Task to complete: Set down, exactly as written, every line from the top of the records below to the line containing "running (602, 445)", both ends included, and no others.

Given records: Begin

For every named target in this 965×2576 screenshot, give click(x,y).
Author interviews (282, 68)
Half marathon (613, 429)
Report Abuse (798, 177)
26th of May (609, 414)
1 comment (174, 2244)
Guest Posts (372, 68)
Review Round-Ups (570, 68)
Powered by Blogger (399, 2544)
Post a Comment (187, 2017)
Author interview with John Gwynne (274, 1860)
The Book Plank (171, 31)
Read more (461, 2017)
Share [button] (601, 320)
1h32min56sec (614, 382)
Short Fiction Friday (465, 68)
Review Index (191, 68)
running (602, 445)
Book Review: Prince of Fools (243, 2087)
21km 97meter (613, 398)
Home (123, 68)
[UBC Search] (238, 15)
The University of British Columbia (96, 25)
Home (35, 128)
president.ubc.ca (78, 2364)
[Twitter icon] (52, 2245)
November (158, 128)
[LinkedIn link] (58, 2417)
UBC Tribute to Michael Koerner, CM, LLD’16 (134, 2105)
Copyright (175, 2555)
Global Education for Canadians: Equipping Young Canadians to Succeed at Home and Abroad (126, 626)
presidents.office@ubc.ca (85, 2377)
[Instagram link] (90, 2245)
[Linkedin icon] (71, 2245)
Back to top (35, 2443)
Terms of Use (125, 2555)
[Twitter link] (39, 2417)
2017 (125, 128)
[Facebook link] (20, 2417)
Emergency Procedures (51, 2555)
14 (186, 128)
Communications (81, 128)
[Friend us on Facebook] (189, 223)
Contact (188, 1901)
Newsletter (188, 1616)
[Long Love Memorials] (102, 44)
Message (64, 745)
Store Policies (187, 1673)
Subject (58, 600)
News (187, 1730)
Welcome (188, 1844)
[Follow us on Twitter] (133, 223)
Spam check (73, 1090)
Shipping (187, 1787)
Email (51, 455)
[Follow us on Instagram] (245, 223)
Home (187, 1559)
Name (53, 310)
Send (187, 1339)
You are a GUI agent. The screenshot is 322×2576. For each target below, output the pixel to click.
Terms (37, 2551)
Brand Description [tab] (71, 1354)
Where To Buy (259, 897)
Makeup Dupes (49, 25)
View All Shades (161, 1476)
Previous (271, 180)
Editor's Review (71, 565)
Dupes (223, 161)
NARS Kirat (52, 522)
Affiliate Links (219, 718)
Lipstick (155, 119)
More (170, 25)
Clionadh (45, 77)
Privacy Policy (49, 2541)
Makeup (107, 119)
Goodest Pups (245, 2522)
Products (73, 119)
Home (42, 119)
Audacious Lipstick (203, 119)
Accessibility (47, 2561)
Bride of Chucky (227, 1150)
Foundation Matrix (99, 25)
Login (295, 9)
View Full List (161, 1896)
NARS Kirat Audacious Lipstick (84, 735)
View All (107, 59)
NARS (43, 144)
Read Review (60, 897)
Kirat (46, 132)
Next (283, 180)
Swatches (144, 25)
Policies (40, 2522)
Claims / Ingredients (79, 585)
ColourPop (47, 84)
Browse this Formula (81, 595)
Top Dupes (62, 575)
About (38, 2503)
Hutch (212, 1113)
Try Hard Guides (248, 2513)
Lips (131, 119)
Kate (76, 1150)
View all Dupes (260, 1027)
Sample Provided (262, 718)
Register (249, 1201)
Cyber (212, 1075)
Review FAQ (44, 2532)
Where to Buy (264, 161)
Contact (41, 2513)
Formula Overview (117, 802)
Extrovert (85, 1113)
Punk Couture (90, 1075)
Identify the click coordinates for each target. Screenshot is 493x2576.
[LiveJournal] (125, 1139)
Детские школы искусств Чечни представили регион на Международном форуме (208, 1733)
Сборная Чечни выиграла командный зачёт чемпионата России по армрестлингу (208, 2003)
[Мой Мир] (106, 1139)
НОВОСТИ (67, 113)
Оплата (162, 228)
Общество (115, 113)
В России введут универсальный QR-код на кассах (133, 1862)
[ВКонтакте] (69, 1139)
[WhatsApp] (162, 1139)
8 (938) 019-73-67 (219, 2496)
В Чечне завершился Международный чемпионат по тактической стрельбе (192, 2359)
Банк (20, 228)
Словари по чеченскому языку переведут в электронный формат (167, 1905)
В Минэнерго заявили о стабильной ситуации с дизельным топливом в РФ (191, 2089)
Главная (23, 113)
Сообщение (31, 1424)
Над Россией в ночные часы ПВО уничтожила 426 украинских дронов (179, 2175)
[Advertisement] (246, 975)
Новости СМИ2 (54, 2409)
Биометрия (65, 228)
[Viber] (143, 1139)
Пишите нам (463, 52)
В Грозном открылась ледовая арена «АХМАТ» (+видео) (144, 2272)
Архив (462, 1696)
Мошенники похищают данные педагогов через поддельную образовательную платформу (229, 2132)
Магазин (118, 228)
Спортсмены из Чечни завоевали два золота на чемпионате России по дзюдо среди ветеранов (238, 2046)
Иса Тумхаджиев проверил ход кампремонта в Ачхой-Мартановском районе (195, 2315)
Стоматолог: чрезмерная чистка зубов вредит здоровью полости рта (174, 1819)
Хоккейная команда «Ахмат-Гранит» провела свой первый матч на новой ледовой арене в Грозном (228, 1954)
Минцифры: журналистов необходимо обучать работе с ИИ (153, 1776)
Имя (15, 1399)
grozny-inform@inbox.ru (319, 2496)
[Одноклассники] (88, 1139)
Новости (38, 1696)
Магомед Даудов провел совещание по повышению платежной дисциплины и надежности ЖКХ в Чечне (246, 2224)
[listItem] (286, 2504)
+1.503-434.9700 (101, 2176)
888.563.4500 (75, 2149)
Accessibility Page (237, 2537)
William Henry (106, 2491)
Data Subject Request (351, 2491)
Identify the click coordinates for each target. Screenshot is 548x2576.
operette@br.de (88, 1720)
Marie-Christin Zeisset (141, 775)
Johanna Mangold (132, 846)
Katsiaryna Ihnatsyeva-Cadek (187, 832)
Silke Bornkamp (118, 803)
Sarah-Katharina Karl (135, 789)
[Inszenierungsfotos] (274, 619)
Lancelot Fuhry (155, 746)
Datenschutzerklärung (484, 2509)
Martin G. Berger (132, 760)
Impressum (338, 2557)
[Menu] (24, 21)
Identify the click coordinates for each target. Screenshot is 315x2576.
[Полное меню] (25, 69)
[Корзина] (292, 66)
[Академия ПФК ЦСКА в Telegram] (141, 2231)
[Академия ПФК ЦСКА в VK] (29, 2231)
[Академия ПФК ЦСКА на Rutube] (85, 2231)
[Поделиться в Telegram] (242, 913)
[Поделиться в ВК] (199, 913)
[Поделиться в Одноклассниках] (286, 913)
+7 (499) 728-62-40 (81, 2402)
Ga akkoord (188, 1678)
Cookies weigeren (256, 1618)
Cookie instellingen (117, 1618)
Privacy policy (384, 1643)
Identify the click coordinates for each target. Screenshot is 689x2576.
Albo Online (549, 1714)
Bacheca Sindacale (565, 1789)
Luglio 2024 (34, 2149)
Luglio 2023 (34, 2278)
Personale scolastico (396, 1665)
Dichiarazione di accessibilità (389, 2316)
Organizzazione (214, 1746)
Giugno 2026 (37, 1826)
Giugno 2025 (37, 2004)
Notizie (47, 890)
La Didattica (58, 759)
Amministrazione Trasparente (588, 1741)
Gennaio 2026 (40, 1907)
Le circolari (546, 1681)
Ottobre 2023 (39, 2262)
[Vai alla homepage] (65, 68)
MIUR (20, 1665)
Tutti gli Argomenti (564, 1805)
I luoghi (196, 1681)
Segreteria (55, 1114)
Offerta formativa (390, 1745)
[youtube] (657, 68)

Given records: End

Task answer:
For every named target in this 965×2576 screenshot, give click(x,y).
Author interviews (282, 68)
Half marathon (613, 429)
Report Abuse (798, 177)
26th of May (609, 414)
1 comment (174, 2244)
Guest Posts (372, 68)
Review Round-Ups (570, 68)
Powered by Blogger (399, 2544)
Post a Comment (187, 2017)
Author interview with John Gwynne (274, 1860)
The Book Plank (171, 31)
Read more (461, 2017)
Share [button] (601, 320)
1h32min56sec (614, 382)
Short Fiction Friday (465, 68)
Review Index (191, 68)
running (602, 445)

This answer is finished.